Why does a watch become magnetized?
To understand clock magnetization, it is important to start with the concept of magnetism.
Magnetism is a physical phenomenon generated by the movement of electrical charges and is present everywhere in our environment. The earth’s magnetic field, for example, can be represented as a set of lines of force forming a circuit between magnetic poles.
From a physical point of view, magnetism has enormous importance, but in watchmaking it can pose a problem. In fact, if we bring a magnet close to the back of a watch, we may notice an alteration in the movement, with the second hand possibly freezing or accelerating erratically. This happens because the balance spring (i.e., the regulating organ of a mechanical watch that determines the precision of each timepiece), often made of ferromagnetic metal alloys, can adhere to nearby components due to magnetic attraction, compromising the regularity of the oscillations.
Today the problem is amplified by the daily use of electronic devices, such as smartphones and laptops, that contain small permanent magnets (e.g., in speakers and magnetic latches).
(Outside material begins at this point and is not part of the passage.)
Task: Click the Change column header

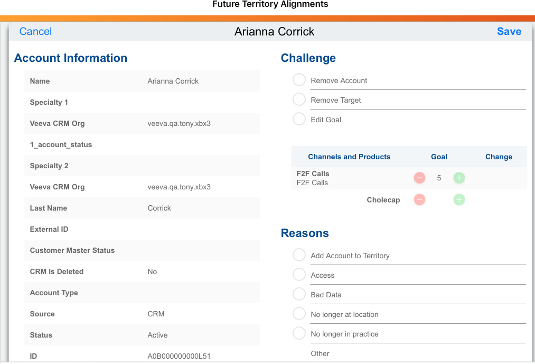Action: click(499, 157)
These can generate magnetic fields intense enough to alter the accuracy of a watch, leading to a speeding up or slowing down of its operation.
How do you combat magnetism?
In order to protect watches from the effects of magnetism, over the years maisons have developed various solutions that can mitigate or eliminate the problem.
One of the first solutions was introduced by Rolex in 1955 with the Milgauss, a watch designed for scientists and technicians exposed to intense magnetic fields, such as those found in CERN laboratories. The Milgauss protects the movement from electromagnetic effects up to 1,000 Gauss, from which it takes its name (“thousand Gauss”).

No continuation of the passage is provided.